Mon, 04/08/2008 - 06:59
Falling share prices and increasing desperation on the part of banks and other financial institutions to unload distressed assets are attracting hedge funds more than ever. For example, UK-based hedge fund manager Toscafund Asset Management has amassed a 6 per cent stake in Seattle-based Washington Mutual, the largest US mortgage bank.
Toscafund reported that it beneficially held about 105.5 million shares of Washington Mutual as of July 16, according to a filing with the Securities and Exchange Commission, making it the second largest shareholder in the savings and loan institution after private equity group TPG, which bought a large stake in the bank during a USD7.2bn capital raising in May in which Toscafund also took part.
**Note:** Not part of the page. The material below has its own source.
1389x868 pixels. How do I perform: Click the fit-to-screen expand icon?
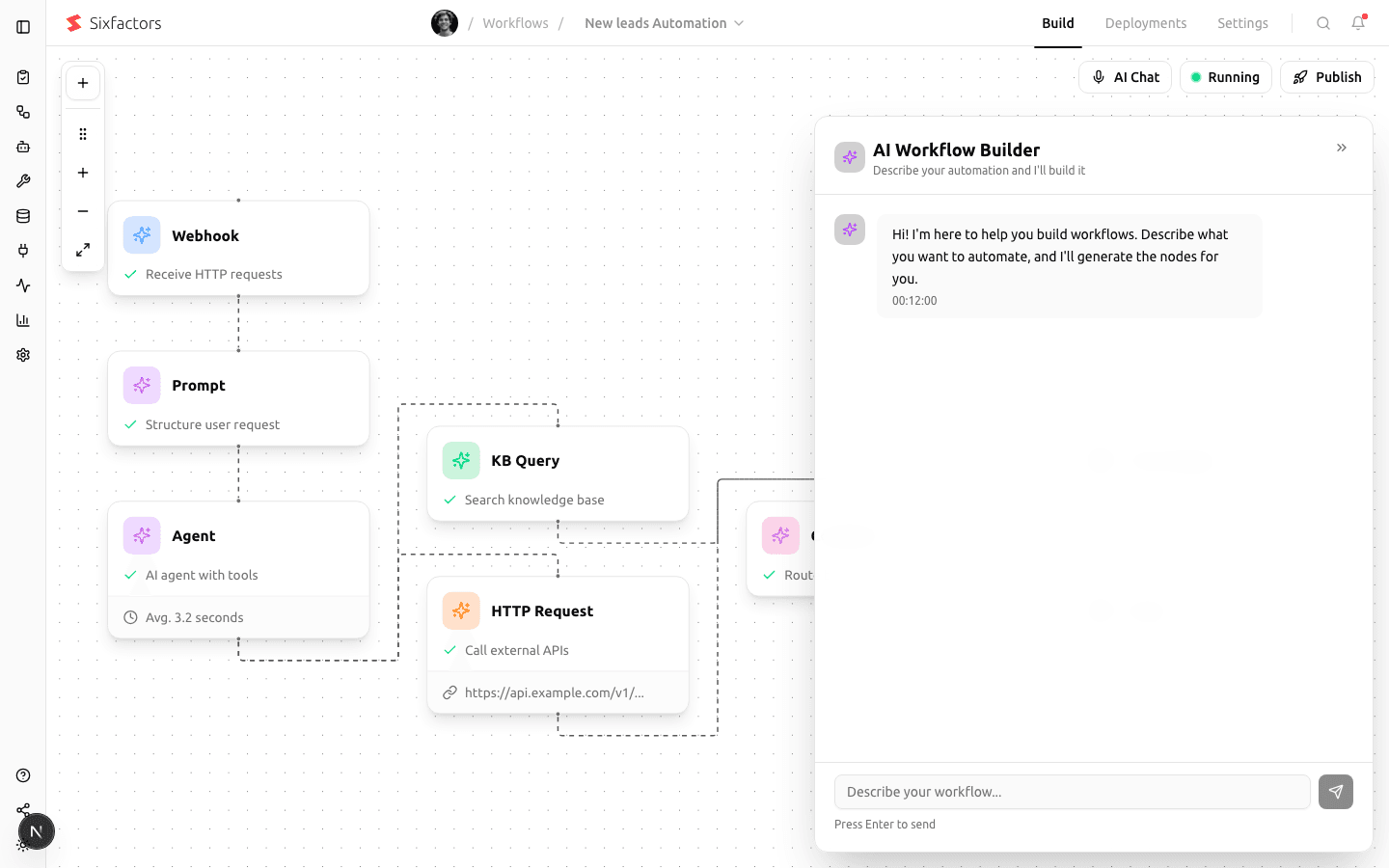pyautogui.click(x=83, y=250)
Washington Mutual has suffered as a result of the steep downturn in the housing market and its exposure to sub-prime mortgages. It recently posted a second-quarter loss of USD3.33bn and boosted its reserves for bad loans to USD8.46 billion. The bank lost USD1.14bn in the first quarter of the year.
Last week Merrill Lynch announced that it would sell mortgage-linked collateralised debt obligations once valued at USD30.6bn for just USD6.7 billion to Lone Star Funds, a Dallas-based private equity firm specialising in distressed debt. Many hedge funds are also diving into the beaten-down mortgage market, buying thousands of distressed loans and properties. They are hoping to profit from the urgent desire of property lenders and other investors, including Wall Street investment banks, to get toxic assets off their balance sheets.
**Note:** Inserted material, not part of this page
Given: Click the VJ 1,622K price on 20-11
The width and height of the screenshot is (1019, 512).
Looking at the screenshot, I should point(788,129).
There is speculation that investment by alternative managers in the financial sector may increase further if the US Federal Reserve reviews banking regulations that currently makes it difficult for investors to take more than a 9.9 per cent stake in a bank without registering as a bank holding company, which is subject to a wide range of restriction and must take on an unlimited liability to support the bank. Any easing of these requirements would certainly benefit investors such as hedge and private equity funds.
At the recent Gaim conference, hedge fund manager John Paulson said that a huge opportunity would eventually emerge in distressed assets. Perhaps the time has come.